Solution: The bylaws should be drafted to provide a solitary excluded director the right to compel directors meetings. Shareholders’ agreements should require that specific information, including annual business plans, be delivered to substantial shareholders. Directors may also be divided into classes, where an outside group of directors, voting as a class, must approve significant changes.

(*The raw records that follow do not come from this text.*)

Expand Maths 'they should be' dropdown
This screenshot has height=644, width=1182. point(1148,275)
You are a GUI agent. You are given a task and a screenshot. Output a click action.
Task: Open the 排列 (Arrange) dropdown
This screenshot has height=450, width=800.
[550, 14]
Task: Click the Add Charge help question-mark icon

10. Create Rules about the Rules

Problem: New investors often ignore the procedural provisions of corporate documents — the dullest and densest of the corporate contract. These include procedures to amend the bylaws or the articles of incorporation. A shareholders agreement that appears air-tight may be amended with the consent of merely a majority of shareholders. Company management could provide rules imposing high thresholds for amendment, whether for the articles of incorporation, the bylaws or other shareholders’ agreements. To the recreational investor, these documents may appear “boilerplate” on the first day of the deal. If shareholders neither read nor discuss these provisions with their counsel, however, they can hardly claim to be shocked upon discovering that the rules are written in silly-putty, not stone.

Solution: Companies may provide investors with rights that restrict the company from unilaterally changes corporate procedures. To accomplish this very unexciting exercise of drafting the rules to write the rules, shareholders should either choose a first among equals to review and negotiate the terms, or, alternatively, investors can pool resources to select an advisor to review the deal or represent the new owners when negotiating the deal. 

11. Convertible Notes — the Swiss Army Knife of Investments

Problem: Early-stage investing is like the first brush stroke on a white canvas — no one quite knows where to begin. What is the company worth? What are fair protections for investors? Will the venture ever get its first customer? What will other investors demand? The company is a bitter-sweet cocktail of hope and uncertainty.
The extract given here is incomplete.